Liberatus of Carthage

Liberatus of Carthage was a deacon of the Christian Church in Africa in the 6th century.

Liberatus was a prominent representative of the African communities. In the years 534 and 535, he participated in the embassies of African communities to Pope John Paul II. Later he participated in the Three Chapters controversy, had begun the Emperor Justinian I and his conviction of three theologians ( 540). Liberatus accompanied his bishop in the year 550 by Constantine Reparatus Opel to move the emperor to withdraw the judgment (unsuccessfully).

Like many of his countrymen was Liberatus a staunch opponent of Pope Vigilius, who yielded to the emperor in the Three Chapters controversy. After his death ( 555 ) he wrote 560-566 the Breviarium causae Nestorianorum et Eutychianorum, a summary of the heresy of the Nestorians and Eutychians from the 5th century until his time. Therefore, he used next to the Ecclesiastical History of Socrates Scholasticus, Sozomen, and Theodoret, which he, however, used in the Latin translation of Cassiodorus, the acts of synods and letters of various saints. Therefore, its representation is particularly in the area of ​​his own lifetime of great value as sources for the history of the Church of late antiquity.

The Breviarium was handed down along with numerous letters of similar issues in the so-called Collectio Sangermanensis, which dates back to the 7th or 8th century. The oldest surviving manuscripts ( Pari Sinus Latinus 12098, Vindobonensis 397 ) date from the Carolingian period. In the late 12th and 13th centuries, numerous copies of lesser quality have emerged.

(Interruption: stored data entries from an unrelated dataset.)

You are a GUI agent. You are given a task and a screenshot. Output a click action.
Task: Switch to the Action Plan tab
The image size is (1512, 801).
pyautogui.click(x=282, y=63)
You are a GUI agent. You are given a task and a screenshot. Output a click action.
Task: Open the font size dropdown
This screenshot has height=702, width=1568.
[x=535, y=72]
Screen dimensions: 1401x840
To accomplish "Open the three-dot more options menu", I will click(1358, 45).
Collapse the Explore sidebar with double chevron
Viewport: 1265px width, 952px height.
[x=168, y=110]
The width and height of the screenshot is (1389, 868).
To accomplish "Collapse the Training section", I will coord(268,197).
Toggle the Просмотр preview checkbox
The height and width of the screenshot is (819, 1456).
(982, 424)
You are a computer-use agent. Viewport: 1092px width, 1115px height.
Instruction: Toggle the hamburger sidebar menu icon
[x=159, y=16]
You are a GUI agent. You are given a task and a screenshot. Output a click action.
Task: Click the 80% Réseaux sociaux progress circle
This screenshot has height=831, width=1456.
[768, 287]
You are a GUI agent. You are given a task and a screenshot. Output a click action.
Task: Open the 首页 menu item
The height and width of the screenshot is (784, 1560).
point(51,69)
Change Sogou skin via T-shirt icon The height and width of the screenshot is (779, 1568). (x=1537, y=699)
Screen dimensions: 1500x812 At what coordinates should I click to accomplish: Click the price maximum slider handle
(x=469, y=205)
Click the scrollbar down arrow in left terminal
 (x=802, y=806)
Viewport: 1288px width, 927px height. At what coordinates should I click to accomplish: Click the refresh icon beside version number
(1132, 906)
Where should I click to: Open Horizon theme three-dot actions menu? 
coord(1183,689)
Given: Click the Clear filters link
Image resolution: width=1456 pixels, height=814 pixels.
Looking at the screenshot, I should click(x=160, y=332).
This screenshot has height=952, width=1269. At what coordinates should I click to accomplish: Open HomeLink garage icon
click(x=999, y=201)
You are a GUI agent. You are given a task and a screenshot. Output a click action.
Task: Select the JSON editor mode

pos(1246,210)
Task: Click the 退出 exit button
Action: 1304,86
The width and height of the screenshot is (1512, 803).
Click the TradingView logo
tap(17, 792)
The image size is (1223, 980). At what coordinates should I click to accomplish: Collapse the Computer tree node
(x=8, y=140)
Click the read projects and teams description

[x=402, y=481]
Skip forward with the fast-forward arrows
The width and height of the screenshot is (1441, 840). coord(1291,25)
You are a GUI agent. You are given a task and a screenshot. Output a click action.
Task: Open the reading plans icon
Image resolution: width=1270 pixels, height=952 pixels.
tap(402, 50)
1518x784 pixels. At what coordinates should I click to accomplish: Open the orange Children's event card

The Editio princeps made ​​Peter Crabbe at ( Conciliorum omnium tam quam generalium particularium. Band 2, Köln 1538). The output of Lawrence Surius ( Conciliorum omnium tum tum generalium provincialium, Volume 2, Cologne 1567) presented for the first time also based on the Codex Vindobonensis. The first edition, which only contained the Breviarium of Liberatus, published in 1675, Jean Garnier, who also wrote the first detailed commentary and four different manuscripts, including the two oldest used. Garnier's edition remained in use until the 20th century. She was the basis for the impression in Mignes Patrologia Latina ( PL 68, 969-1052 [Paris, 1866 ] ).

The authoritative edition today comes from Eduard Schwartz, who edited the Breviarium 1936 as part of its project Acta Conciliorum Oecumenicorum (ACO 2.5, 98-141 ).